Start of The input
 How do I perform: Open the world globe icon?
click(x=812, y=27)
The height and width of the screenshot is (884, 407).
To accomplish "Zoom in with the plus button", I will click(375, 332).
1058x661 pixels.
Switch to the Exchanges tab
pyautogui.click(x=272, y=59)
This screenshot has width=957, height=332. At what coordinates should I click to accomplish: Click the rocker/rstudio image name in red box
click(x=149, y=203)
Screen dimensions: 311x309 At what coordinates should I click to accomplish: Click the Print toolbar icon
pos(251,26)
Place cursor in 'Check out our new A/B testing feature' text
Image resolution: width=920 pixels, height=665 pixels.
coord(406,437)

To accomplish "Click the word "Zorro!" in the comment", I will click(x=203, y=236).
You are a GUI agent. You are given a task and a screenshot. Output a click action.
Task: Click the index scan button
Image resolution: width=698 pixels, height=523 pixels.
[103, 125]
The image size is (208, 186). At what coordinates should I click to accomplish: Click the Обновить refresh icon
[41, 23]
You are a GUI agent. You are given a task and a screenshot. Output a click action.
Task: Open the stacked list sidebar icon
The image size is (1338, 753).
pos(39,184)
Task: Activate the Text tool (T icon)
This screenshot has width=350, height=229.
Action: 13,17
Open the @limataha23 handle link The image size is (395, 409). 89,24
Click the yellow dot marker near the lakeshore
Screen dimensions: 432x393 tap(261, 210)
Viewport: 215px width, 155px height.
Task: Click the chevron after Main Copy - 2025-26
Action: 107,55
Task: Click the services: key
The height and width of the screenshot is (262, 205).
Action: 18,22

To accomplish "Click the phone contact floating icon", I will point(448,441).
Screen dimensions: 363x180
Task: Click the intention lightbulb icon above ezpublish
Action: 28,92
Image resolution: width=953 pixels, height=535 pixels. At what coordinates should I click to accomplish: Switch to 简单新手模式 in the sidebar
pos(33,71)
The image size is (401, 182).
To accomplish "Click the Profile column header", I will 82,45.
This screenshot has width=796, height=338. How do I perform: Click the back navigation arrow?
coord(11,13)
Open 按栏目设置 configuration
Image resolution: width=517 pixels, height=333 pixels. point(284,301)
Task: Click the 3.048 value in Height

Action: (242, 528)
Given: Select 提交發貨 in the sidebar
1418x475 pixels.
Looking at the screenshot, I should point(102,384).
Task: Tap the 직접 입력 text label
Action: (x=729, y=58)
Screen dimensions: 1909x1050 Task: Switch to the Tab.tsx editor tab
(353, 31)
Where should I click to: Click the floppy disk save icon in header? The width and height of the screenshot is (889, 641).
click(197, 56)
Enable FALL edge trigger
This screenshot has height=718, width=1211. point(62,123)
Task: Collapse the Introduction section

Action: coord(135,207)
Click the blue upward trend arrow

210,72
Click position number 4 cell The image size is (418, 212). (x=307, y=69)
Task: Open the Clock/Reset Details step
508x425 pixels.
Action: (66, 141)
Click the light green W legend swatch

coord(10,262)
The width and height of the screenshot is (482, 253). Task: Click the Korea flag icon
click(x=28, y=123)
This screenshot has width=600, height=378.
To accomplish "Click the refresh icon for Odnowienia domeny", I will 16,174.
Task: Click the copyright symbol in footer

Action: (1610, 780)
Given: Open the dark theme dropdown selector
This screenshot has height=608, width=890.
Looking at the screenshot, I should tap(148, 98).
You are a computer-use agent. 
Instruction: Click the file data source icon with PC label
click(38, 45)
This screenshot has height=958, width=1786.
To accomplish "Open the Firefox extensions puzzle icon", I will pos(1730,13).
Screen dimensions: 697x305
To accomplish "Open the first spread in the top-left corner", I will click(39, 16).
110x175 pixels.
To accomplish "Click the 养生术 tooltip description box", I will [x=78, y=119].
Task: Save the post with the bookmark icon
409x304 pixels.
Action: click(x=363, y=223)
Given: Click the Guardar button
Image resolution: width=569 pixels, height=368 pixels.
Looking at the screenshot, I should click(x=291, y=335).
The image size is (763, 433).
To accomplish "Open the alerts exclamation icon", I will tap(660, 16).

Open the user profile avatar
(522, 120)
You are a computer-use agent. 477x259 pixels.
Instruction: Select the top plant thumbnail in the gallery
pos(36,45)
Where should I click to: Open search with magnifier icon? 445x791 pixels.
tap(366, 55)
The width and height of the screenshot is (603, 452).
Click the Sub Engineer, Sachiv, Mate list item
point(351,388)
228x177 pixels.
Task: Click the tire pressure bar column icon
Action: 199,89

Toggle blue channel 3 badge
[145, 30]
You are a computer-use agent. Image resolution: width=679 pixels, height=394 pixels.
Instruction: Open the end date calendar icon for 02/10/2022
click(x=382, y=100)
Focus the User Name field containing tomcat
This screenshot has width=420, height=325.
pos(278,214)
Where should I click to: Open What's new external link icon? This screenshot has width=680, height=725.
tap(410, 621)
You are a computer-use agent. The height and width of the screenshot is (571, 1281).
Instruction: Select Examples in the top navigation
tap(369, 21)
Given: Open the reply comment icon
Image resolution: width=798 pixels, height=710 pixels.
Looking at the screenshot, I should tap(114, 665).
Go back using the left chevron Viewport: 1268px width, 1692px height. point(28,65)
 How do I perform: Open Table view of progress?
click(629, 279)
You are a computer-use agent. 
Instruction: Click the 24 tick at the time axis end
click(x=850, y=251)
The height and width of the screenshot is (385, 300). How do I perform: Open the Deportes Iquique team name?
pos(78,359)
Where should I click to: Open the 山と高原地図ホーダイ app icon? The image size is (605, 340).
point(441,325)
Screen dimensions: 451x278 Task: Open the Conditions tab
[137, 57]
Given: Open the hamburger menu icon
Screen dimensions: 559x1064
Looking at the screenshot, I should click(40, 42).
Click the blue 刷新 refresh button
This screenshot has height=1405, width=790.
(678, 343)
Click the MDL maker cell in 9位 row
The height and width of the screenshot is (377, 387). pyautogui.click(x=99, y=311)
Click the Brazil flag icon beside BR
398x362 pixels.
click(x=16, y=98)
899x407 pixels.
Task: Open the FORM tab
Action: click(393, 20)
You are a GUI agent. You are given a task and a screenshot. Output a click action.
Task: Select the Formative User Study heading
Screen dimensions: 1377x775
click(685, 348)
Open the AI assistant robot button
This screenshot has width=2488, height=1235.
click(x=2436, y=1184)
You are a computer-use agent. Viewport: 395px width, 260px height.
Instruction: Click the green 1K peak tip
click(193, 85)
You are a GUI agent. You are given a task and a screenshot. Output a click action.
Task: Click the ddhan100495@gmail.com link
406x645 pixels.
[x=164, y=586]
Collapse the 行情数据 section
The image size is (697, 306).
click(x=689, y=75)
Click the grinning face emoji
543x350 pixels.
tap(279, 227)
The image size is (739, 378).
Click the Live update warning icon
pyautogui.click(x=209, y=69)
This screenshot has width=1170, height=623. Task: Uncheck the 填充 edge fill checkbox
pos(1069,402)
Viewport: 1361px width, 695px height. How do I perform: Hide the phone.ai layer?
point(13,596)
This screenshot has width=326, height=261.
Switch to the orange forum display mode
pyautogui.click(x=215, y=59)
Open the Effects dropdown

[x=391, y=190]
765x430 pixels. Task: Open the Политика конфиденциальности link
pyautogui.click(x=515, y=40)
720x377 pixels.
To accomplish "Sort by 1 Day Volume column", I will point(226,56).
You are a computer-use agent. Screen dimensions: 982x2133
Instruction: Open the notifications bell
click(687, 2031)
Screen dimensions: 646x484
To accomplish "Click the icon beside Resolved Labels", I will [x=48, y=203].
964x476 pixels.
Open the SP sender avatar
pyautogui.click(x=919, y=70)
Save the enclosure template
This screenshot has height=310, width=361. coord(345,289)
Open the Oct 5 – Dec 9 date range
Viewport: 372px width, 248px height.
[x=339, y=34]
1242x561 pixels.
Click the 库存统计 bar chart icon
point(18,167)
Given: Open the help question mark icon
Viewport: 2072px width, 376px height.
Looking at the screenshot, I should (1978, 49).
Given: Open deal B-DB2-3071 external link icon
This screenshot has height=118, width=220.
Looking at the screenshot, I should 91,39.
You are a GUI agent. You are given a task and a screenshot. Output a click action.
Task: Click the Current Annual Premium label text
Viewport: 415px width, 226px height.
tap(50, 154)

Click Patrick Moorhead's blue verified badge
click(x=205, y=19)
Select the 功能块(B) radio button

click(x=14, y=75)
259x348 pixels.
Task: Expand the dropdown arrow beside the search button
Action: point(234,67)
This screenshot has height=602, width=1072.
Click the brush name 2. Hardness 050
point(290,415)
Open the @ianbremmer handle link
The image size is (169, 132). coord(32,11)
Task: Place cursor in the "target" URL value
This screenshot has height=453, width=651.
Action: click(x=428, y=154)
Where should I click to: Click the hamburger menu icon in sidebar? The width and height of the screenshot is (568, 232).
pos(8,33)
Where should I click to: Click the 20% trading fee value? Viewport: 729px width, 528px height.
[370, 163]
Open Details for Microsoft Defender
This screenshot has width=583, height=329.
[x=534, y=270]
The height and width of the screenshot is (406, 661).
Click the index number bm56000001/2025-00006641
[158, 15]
End of The input
#### Task statement
Exact copies of the lines from the one containing "This screenshot has width=583, height=329." through the final line of the records are all the answer should hold.

#### Reply to the exercise
This screenshot has width=583, height=329.
[x=534, y=270]
The height and width of the screenshot is (406, 661).
Click the index number bm56000001/2025-00006641
[158, 15]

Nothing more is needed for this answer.